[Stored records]
╔══
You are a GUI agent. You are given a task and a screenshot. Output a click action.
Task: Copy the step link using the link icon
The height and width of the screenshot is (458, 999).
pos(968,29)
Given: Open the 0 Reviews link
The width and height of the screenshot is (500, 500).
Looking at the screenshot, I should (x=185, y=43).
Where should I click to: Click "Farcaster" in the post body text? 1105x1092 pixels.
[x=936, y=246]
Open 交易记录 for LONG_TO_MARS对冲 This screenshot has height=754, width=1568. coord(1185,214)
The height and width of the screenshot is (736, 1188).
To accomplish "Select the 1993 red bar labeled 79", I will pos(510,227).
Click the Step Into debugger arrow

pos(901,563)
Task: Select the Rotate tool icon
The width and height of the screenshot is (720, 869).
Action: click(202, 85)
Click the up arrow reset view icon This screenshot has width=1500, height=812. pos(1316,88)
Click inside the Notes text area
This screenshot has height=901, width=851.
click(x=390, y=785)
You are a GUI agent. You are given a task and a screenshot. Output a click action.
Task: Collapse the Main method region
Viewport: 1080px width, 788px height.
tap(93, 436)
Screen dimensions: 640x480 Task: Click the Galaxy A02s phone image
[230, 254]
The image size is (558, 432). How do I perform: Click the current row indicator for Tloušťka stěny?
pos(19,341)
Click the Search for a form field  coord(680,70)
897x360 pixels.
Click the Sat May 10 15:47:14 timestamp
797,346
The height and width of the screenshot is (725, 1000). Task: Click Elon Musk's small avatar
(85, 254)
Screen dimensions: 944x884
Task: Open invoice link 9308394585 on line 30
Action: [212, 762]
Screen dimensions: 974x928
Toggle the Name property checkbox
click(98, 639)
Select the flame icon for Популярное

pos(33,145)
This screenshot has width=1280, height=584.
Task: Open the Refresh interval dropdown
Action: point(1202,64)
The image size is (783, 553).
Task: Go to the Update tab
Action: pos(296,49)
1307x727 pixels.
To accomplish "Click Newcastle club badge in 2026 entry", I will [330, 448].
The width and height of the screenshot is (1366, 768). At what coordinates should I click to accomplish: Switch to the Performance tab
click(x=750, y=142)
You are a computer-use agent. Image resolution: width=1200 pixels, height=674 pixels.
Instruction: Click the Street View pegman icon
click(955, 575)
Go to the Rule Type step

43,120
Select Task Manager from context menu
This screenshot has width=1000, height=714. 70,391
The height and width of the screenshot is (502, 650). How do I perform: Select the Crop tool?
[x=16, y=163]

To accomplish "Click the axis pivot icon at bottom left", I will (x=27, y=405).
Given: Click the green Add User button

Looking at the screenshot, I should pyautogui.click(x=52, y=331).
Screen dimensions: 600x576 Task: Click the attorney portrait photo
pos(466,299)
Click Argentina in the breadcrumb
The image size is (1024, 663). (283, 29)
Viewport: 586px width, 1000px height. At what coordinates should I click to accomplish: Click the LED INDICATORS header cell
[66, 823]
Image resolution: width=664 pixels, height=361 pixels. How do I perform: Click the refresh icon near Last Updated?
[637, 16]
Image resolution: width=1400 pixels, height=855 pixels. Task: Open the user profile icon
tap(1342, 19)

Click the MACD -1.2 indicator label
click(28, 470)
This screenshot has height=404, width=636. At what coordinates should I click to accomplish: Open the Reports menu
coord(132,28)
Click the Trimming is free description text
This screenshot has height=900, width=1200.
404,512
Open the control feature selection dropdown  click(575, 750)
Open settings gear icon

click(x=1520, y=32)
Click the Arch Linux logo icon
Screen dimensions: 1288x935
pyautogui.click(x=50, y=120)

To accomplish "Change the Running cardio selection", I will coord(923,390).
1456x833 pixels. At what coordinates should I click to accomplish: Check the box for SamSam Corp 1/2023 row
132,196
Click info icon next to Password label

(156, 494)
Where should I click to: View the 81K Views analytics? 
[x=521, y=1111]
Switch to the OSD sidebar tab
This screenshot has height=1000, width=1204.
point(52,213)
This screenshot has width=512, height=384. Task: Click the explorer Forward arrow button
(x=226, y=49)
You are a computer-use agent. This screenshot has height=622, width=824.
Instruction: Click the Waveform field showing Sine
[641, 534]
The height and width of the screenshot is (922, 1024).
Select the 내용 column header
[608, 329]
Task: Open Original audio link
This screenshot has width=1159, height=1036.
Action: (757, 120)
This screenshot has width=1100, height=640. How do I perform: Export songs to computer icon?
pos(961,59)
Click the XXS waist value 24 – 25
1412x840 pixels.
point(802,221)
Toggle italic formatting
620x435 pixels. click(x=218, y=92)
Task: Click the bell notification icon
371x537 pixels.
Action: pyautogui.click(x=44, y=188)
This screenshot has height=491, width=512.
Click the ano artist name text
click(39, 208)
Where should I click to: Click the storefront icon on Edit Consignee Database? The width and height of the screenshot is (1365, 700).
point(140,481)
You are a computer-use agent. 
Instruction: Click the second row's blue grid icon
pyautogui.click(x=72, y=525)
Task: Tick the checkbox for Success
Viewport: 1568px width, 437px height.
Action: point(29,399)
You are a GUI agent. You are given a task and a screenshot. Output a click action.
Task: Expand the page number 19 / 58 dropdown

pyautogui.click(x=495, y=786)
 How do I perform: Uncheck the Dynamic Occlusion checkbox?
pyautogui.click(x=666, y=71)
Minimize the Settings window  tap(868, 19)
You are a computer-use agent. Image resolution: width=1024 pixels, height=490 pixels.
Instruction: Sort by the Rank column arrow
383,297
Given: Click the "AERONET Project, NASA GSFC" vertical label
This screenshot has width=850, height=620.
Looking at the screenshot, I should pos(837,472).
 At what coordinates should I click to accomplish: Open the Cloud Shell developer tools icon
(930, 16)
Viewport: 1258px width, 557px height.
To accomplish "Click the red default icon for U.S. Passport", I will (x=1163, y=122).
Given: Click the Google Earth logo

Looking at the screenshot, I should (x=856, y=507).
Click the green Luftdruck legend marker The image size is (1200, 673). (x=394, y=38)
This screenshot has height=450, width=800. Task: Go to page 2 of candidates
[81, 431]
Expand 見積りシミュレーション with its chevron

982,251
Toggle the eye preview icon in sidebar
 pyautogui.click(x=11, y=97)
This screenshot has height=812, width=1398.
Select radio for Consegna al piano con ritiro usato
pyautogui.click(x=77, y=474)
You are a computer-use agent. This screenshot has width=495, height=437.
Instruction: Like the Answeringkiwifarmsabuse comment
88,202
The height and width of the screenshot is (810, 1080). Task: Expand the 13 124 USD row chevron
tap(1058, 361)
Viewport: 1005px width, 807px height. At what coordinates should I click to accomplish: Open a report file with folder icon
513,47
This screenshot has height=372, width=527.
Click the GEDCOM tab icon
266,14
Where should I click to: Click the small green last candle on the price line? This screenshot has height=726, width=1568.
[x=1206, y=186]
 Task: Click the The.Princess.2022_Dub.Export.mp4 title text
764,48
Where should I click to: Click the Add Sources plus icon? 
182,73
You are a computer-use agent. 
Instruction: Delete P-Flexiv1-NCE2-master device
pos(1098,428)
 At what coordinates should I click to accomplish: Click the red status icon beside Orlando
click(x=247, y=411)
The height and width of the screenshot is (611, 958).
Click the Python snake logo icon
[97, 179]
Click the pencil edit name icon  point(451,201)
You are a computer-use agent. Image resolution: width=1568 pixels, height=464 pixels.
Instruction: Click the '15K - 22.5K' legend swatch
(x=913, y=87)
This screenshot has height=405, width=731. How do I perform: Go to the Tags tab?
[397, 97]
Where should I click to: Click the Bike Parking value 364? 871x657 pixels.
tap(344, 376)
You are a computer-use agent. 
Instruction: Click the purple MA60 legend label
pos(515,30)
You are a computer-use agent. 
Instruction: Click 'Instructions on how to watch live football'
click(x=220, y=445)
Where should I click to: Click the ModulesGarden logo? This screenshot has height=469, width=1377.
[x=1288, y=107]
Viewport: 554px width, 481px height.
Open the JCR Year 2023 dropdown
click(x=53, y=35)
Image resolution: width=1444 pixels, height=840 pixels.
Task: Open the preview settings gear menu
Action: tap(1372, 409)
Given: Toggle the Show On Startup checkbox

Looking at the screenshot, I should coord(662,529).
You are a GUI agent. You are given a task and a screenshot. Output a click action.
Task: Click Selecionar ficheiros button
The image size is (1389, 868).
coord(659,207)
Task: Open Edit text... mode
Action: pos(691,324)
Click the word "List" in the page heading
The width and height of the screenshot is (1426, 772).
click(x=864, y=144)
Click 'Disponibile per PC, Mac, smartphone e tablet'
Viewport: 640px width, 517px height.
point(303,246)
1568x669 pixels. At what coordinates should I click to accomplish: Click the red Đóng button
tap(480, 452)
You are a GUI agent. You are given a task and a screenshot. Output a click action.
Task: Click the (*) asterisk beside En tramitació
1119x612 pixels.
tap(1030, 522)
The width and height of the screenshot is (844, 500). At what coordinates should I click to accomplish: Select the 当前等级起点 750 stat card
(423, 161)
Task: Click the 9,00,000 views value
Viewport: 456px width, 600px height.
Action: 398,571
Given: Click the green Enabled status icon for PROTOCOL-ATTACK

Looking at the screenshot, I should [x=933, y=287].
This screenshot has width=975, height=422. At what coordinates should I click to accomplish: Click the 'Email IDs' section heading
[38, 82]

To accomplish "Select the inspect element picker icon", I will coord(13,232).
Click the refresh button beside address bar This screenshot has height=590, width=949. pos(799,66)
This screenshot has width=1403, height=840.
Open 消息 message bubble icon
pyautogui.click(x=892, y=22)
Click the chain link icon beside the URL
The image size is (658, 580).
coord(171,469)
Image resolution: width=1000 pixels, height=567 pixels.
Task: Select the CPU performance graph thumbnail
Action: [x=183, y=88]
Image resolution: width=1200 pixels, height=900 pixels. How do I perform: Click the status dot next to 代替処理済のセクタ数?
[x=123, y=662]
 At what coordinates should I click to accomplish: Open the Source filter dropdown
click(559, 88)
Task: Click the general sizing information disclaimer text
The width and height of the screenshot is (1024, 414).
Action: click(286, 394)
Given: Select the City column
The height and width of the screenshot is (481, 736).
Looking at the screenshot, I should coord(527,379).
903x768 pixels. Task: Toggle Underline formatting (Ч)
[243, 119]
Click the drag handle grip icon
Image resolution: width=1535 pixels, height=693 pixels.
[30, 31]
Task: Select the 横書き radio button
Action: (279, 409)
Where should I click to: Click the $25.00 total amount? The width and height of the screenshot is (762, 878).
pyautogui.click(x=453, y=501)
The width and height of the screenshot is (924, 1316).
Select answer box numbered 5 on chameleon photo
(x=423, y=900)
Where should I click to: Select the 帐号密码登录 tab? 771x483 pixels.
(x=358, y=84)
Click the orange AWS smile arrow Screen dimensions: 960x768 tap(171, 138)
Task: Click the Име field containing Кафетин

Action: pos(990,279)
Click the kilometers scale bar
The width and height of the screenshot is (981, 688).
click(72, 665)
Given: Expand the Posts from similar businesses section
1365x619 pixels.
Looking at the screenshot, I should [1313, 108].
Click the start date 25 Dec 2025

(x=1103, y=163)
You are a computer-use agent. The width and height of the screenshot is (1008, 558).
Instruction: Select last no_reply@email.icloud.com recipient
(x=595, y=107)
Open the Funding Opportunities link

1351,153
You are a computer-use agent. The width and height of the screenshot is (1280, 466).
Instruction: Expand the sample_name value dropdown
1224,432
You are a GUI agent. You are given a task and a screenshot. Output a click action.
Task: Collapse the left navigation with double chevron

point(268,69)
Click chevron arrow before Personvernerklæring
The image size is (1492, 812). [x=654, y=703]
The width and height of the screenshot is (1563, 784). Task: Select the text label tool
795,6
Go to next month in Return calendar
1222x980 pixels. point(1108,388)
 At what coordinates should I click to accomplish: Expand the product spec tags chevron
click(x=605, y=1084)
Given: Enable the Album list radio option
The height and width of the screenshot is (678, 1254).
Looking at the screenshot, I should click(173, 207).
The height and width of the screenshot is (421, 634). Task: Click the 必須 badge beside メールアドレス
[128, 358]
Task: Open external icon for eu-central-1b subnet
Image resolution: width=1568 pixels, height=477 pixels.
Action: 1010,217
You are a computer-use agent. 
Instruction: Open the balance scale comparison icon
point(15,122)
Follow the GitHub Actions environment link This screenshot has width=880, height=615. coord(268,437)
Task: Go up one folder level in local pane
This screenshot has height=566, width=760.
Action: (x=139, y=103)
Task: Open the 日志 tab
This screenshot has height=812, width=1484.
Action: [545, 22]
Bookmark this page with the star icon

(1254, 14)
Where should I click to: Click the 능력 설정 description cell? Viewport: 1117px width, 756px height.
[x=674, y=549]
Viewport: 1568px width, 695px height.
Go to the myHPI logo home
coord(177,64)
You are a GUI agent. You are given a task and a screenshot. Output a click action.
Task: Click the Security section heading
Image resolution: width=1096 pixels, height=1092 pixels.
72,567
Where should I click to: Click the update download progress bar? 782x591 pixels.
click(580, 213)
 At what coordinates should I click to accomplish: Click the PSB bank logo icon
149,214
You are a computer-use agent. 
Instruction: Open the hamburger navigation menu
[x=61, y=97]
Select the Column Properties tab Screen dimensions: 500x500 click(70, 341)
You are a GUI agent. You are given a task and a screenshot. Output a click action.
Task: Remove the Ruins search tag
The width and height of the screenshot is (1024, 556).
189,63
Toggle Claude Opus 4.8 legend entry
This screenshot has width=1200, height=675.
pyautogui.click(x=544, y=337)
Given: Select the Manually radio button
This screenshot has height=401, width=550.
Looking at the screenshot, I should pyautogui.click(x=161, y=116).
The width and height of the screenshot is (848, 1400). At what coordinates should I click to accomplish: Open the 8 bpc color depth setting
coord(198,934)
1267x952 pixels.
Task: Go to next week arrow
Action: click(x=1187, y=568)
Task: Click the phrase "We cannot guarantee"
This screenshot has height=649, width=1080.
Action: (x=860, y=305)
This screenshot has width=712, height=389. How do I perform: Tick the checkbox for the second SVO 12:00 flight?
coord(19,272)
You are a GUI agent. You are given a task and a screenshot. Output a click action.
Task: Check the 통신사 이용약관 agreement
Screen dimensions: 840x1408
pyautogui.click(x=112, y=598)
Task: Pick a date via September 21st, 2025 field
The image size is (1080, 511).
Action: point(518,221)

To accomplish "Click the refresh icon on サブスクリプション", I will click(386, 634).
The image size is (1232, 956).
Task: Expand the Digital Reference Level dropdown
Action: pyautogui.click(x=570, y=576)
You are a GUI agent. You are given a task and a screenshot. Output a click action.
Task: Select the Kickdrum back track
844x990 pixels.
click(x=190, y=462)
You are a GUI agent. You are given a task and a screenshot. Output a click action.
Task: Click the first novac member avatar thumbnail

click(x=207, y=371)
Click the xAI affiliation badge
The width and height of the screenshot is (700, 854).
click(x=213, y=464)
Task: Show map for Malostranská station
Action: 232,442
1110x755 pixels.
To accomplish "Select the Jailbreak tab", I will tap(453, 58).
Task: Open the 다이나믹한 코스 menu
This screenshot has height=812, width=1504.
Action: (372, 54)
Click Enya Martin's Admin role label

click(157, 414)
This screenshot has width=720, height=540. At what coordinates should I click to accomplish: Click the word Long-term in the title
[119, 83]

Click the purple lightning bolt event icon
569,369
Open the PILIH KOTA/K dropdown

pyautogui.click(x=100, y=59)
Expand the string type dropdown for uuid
╚══
Show a copy of each line from the data that includes the word "selection".

Open the control feature selection dropdown  click(575, 750)
To accomplish "Change the Running cardio selection", I will coord(923,390).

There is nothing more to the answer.